The Israeli personal tax year is the calendar year. Most salaried employees are not required to file an annual return — the Pay-As-You-Earn withholding (Mas Hachnasa B'Makor) by employers, supplemented by additional tax withholding at source on interest and dividends, is the operating mechanism for filers whose income is fully covered by withholding. Filers required to file (self-employed, filers with income above prescribed thresholds, filers with foreign-source income, filers with capital-gains income above thresholds) submit the annual return by 30 April of the year following the tax year, with online-filing extensions to 30 May; tax-representative-prepared returns receive longer extensions through the agent-extension scheme [SC3]. Self-employed and corporate filers make monthly Mikdamot (advance payment) instalments throughout the year. Companies file the annual return within 5 months of fiscal year-end. VAT returns are filed bi-monthly for most operators with annual revenue under specified thresholds; monthly for larger operators.
How is Israeli tax residency determined?
Israeli tax residency is determined by the centre-of-life test under Section 1 of the Income Tax Ordinance — the place where the individual's life is centred, considering family, economic, and social ties. The Income Tax Ordinance establishes two presumptions: an individual is presumed to be Israeli tax resident if they are present in Israel for 183 days or more in the tax year, or for 30 days or more in the tax year and 425 days or more across the current year and the two preceding years (the rolling-3-year test) [SC8]. Both presumptions are rebuttable by demonstrating that the centre of life is outside Israel.
Residents are taxed on worldwide income; non-residents on Israeli-source income only. Israel operates two structurally favourable regimes for new residents and returning residents: the Olim Chadashim (new immigrants) regime under section 14 ITO provides a 10-year exemption from Israeli tax on most foreign-source income (including foreign-source capital gains, interest, dividends, and pension income) for new immigrants; the Toshavim Chozrim Vatikim (long-term returning residents) regime provides similar relief for residents returning to Israel after at least 10 years of foreign residency. The 2007 Olim regime substantially expanded the prior framework and remains one of the most attractive new-immigrant tax regimes among advanced economies [SC5]. Departure from Israel triggers exit tax on substantial unrealised gains under section 100A ITO, with deferred-payment options.
How does Israeli personal income tax work?

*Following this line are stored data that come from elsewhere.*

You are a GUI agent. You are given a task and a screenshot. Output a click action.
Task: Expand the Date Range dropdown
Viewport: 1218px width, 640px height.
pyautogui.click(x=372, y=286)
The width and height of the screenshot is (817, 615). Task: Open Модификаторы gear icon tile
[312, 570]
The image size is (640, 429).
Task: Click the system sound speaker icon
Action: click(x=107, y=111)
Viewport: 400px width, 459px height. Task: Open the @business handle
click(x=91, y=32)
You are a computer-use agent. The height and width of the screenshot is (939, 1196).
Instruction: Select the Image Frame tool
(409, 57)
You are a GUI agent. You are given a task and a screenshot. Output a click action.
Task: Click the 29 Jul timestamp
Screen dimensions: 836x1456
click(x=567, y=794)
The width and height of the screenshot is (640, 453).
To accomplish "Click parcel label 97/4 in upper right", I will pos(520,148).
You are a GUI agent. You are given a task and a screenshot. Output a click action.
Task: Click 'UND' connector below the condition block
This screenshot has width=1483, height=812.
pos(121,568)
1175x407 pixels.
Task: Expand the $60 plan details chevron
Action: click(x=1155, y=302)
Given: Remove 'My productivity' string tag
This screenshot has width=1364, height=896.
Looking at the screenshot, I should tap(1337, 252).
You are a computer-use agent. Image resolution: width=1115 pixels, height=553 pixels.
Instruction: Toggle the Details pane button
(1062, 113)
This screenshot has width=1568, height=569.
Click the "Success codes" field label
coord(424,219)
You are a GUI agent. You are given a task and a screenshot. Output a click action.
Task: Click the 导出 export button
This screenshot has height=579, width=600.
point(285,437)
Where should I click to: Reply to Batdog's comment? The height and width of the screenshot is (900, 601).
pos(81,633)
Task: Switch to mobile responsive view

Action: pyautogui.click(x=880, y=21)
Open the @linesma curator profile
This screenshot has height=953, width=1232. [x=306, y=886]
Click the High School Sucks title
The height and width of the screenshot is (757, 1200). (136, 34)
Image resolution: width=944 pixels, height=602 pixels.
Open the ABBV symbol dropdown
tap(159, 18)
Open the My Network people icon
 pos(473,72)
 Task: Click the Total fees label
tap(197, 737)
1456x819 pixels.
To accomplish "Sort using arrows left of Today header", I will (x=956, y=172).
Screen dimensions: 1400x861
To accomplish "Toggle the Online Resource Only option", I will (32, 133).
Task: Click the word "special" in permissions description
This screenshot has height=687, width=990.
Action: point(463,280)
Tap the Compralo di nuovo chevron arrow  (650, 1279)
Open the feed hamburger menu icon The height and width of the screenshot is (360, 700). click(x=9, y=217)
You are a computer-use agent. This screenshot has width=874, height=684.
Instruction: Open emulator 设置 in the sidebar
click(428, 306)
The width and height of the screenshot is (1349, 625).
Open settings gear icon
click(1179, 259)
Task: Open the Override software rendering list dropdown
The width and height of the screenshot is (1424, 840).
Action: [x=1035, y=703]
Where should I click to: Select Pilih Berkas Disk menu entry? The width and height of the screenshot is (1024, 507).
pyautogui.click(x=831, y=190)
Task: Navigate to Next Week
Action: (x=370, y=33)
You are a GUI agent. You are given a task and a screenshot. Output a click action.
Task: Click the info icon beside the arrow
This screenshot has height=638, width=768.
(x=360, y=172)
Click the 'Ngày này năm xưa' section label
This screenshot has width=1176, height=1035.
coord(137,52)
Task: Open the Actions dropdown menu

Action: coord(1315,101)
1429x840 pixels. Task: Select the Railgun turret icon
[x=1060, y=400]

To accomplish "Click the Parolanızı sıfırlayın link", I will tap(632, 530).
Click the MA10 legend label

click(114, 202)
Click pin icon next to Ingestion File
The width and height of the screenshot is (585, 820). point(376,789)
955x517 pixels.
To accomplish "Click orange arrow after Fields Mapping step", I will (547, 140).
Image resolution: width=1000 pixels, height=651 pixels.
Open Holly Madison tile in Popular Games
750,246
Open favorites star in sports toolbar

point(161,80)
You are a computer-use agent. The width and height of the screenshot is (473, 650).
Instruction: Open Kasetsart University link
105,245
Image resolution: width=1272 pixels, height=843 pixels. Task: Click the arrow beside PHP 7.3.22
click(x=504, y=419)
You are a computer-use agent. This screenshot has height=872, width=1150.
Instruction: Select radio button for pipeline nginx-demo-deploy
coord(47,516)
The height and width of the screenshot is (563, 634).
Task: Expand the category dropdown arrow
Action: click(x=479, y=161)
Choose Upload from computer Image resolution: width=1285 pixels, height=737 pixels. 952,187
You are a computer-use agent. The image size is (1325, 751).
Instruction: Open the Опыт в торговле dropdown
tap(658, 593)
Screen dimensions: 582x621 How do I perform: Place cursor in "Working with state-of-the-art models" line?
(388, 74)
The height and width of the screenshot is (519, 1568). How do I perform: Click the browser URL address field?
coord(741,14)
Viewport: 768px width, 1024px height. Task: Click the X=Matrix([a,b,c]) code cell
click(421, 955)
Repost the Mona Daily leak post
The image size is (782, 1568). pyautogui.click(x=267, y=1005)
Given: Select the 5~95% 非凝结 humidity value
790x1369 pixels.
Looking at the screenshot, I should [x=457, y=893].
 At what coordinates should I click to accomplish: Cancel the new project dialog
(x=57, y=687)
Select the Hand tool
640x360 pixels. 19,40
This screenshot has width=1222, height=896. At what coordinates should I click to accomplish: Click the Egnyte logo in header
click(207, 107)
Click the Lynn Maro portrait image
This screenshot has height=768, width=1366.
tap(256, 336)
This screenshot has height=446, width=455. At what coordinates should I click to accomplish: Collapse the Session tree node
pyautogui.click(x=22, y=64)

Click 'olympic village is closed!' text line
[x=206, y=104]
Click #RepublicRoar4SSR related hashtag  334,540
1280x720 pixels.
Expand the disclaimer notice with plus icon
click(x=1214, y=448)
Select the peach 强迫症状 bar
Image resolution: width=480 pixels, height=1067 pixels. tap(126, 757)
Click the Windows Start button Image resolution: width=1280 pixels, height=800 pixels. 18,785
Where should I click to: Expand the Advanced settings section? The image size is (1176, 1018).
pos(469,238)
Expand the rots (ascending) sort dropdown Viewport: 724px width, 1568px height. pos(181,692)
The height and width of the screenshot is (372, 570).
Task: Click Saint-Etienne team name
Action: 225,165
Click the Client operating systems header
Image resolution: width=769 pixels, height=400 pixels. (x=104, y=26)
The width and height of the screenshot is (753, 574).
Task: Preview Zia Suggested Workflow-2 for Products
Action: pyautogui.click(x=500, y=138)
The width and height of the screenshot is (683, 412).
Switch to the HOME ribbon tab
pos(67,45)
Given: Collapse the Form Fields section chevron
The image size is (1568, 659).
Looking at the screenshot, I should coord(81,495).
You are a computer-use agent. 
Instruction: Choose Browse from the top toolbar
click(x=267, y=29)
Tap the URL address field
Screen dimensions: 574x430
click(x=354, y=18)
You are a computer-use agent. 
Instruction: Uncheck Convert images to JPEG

Israeli personal income tax operates on a graduated bracket structure for active income (employment, business, and most professional income). Rates for 2025 are 10 percent up to ILS 84,120, 14 percent up to ILS 120,720, 20 percent up to ILS 193,800, 31 percent up to ILS 269,280, 35 percent up to ILS 560,280, 47 percent up to ILS 721,560, and 50 percent above [SC4]. The 50 percent top bracket includes the 3 percent High Income Surtax (Mas Yesef), which applies on income above approximately ILS 721,560 (2025 threshold). National Insurance Institute contributions and Health Tax (Bituach Bri'ut) operate separately on top of income tax — National Insurance contributions roughly 4–7 percent of personal income and Health Tax 3.1–5 percent, both with caps and progressive structures.
Passive income is taxed at lower flat rates: interest income at 25 percent (or 15 percent on inflation-protected bonds), dividends at 25 percent (or 30 percent for substantial shareholders), and most capital gains at 25 percent for non-substantial shareholders (or 30 percent for substantial shareholders) [SC5]. Specific exemptions and reliefs apply including the foreign-pension exemption for Olim and Toshavim Chozrim Vatikim during the 10-year period.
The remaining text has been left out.